4 Punkte von GN⁺ 2023-10-04 | 1 Kommentare | Auf WhatsApp teilen
  • Dieser Artikel behandelt die Ausführung von Stable Diffusion XL 1.0 auf dem Mikrocomputer Raspberry Pi Zero 2 mit 512 MB RAM.
  • Die Herausforderung besteht darin, Stable Diffusion 1.5, ein großes Transformer-Modell mit fast 1 Milliarde Parametern, auszuführen, ohne den Swap-Speicher zu vergrößern oder Zwischenergebnisse auf die Festplatte auszulagern.
  • Der Autor hat OnnxStream entwickelt, eine kleine, hackbare Inferenzbibliothek mit Fokus auf minimale Speichernutzung.
  • OnnxStream trennt die Inferenz-Engine von den Komponenten, die die Modellgewichte bereitstellen, und ermöglicht so verschiedene Arten des Ladens, Cachings und Prefetchings von Modellparametern.

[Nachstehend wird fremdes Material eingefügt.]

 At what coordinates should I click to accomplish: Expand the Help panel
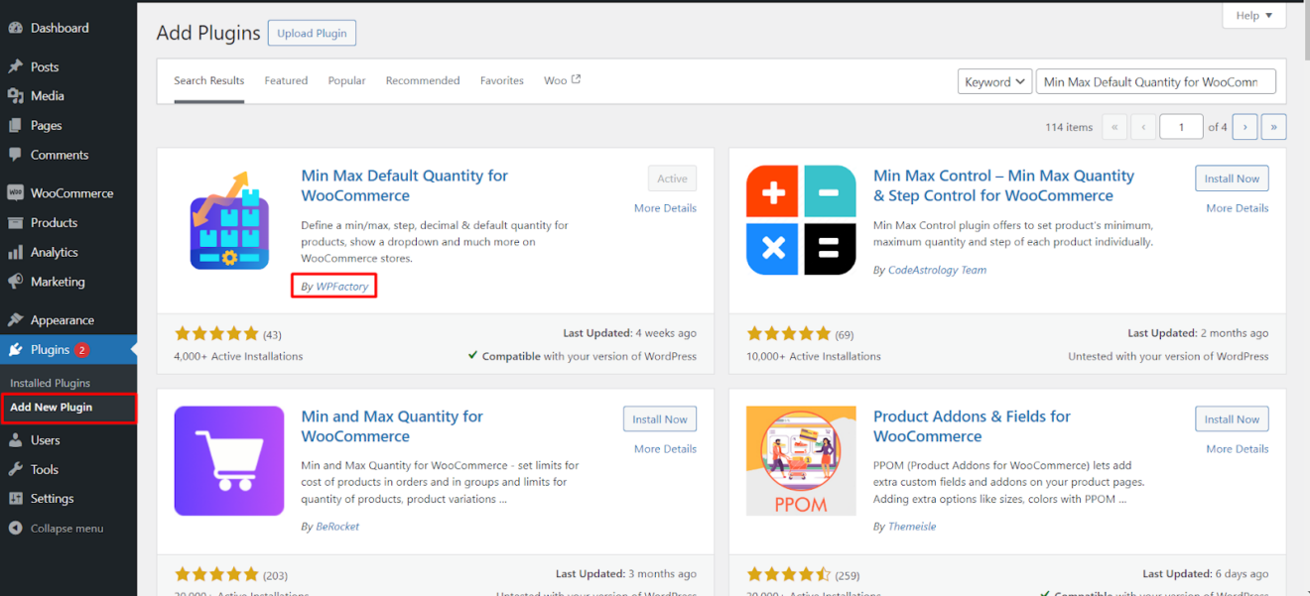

  • OnnxStream verbraucht 55-mal weniger Speicher als OnnxRuntime und ist dabei nur 0,5- bis 2-mal langsamer.
  • Der Artikel enthält Bilder, die von der Stable-Diffusion-Beispielimplementierung mit OnnxStream bei verschiedenen Präzisionsstufen des VAE-Decoders erzeugt wurden.

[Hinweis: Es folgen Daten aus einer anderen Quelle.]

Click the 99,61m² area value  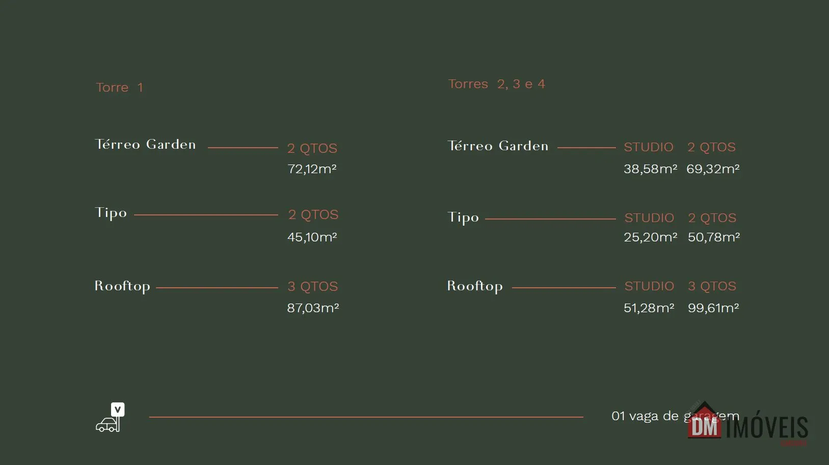[713, 308]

  • Die Stable-Diffusion-Beispielimplementierung von OnnxStream unterstützt jetzt SDXL 1.0, das rechnerisch aufwendiger ist als SD 1.5, dafür aber größere Bilder erzeugen kann.
  • OnnxStream kann SDXL 1.0 mit weniger als 300 MB RAM ausführen und eignet sich damit für den Raspberry Pi Zero 2.
  • Der Artikel behandelt spezifische Optimierungen für SDXL 1.0, darunter Tiled Decoding, um den Speicherverbrauch von 4,4 GB auf 298 MB zu senken.
  • Zu den Funktionen von OnnxStream gehören die Trennung von Inferenz-Engine und WeightsProvider, Attention Slicing, dynamische und statische Quantisierung sowie FP16-Unterstützung.
  • Der Artikel bietet detaillierte Anleitungen zum Erstellen des Stable-Diffusion-Beispiels auf verschiedenen Betriebssystemen.
  • Die Stable-Diffusion-Implementierung von sd.cpp basiert auf zwei anderen Projekten und wurde so angepasst, dass OnnxStream anstelle von NCNN verwendet wird.

1 Kommentare

 
GN⁺ 2023-10-04
Hacker-News-Kommentare
  • Ein Artikel über die Nutzung von OnnxStream; es zeigte sich, dass es 55-mal weniger Speicher als OnnxRuntime verbraucht, dabei aber 0,5- bis 2-mal langsamer ist.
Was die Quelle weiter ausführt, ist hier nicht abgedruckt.